Requirement: Locate each line of the records that contains the word "screenshot", and copy every such line.

### Available data ###

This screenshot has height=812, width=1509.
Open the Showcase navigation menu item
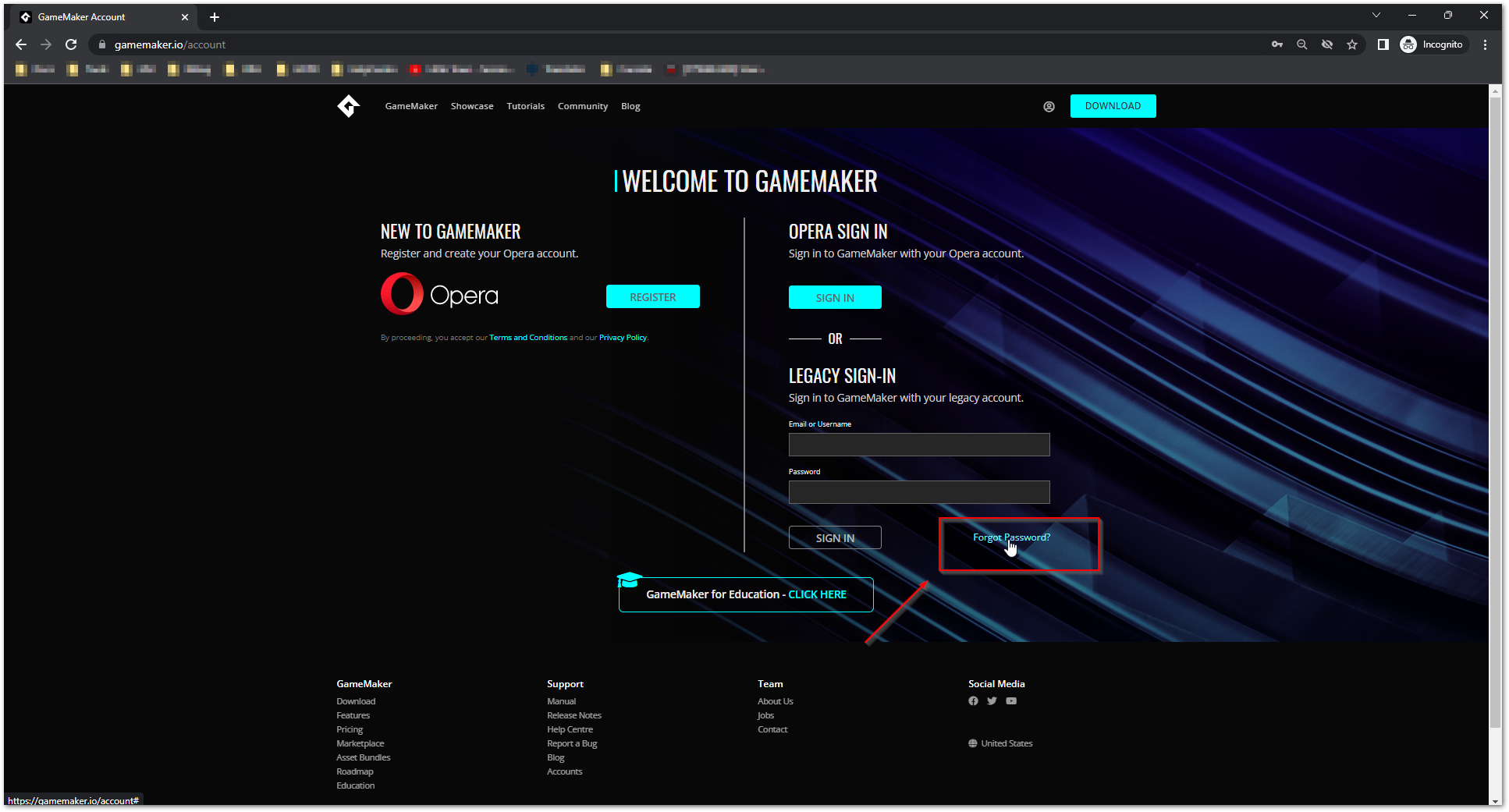coord(472,106)
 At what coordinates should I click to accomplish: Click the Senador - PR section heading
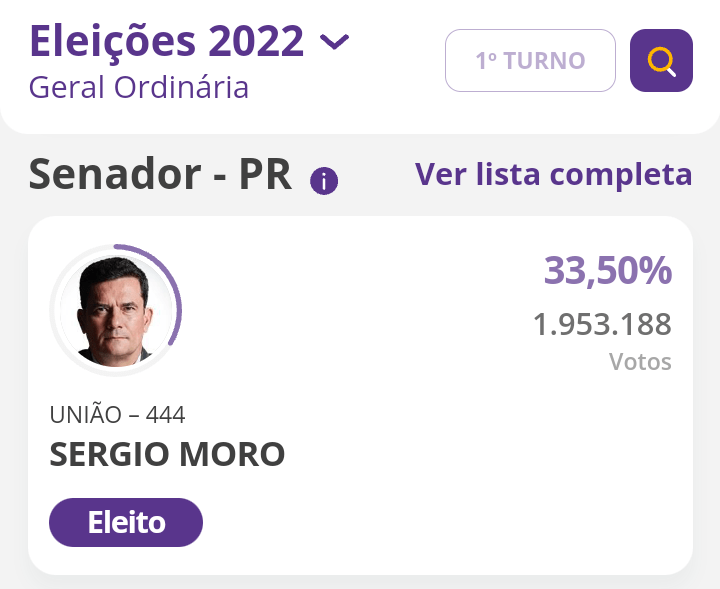(160, 175)
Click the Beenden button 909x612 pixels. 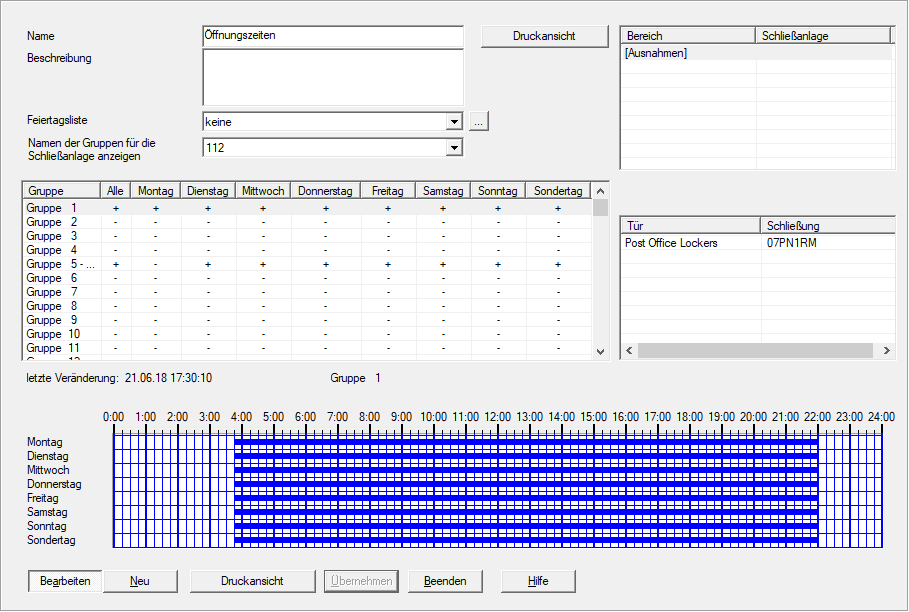(444, 581)
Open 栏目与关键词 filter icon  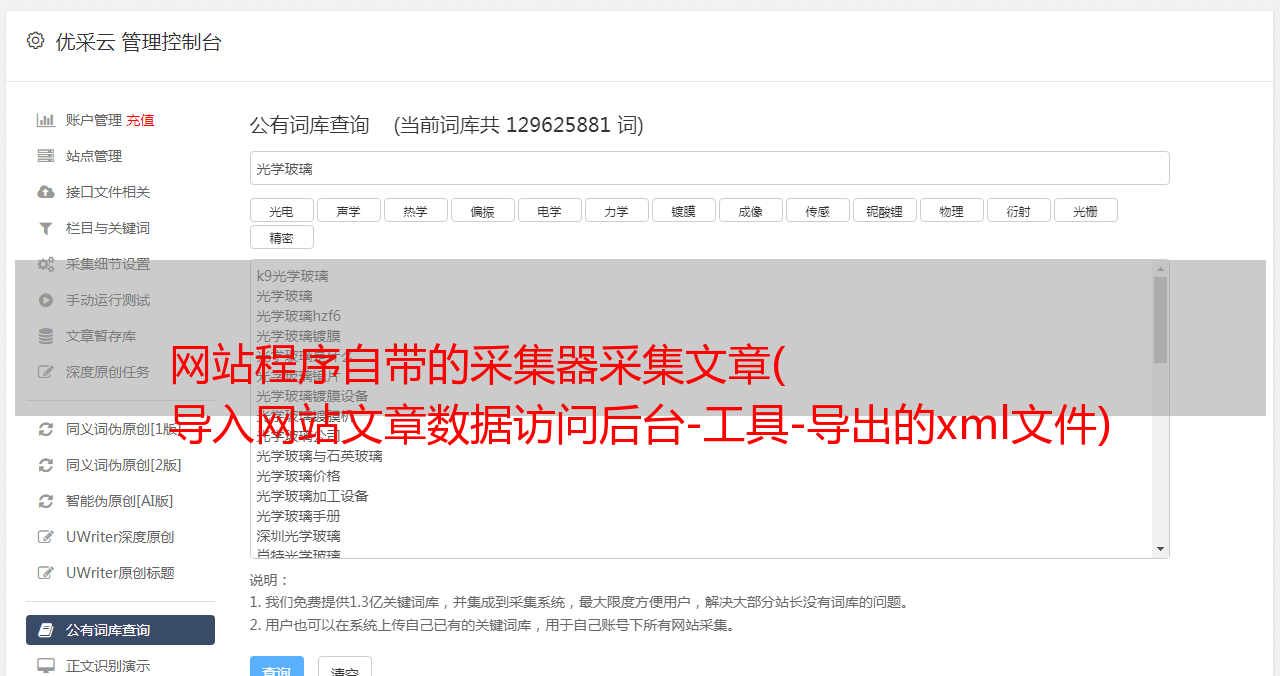pyautogui.click(x=45, y=228)
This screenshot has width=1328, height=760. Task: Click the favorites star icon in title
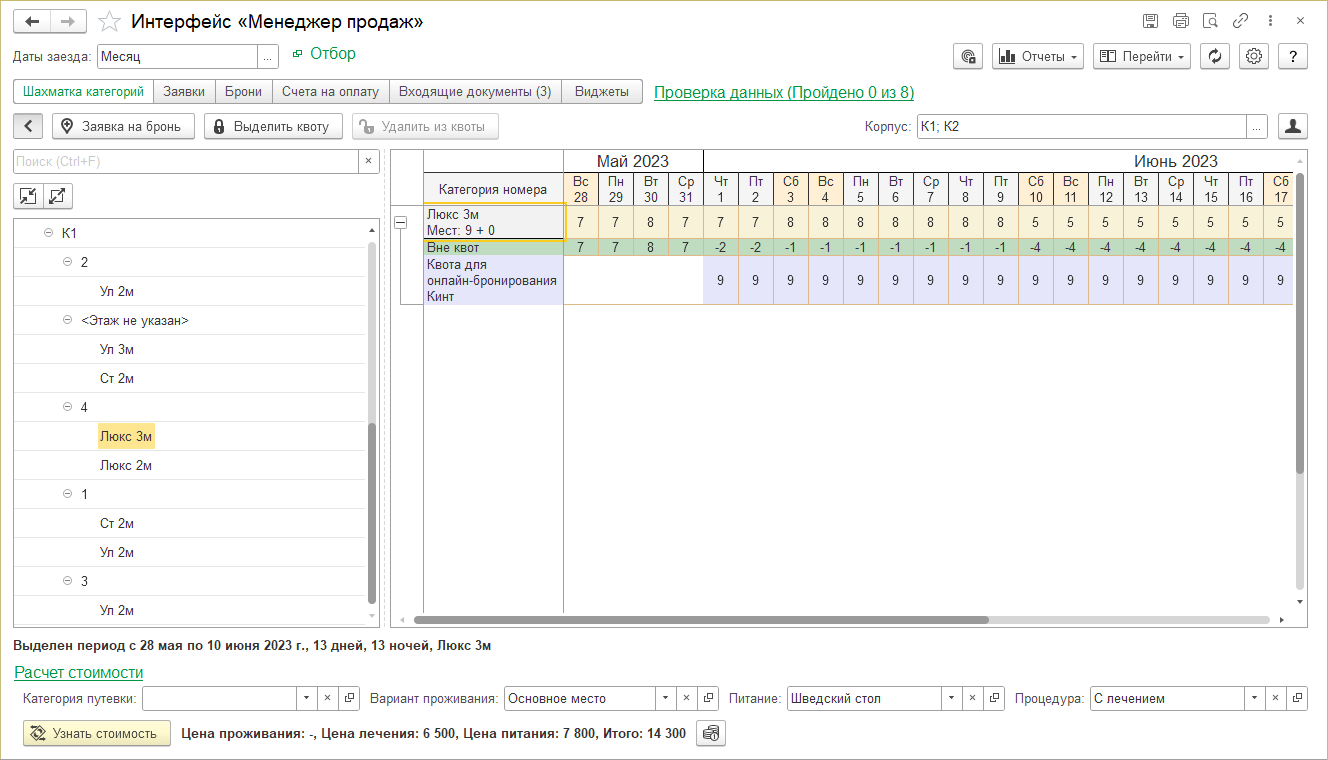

###

Answer to the exercise:
This screenshot has height=812, width=1509.
This screenshot has width=1328, height=760. Task: Click the favorites star icon in title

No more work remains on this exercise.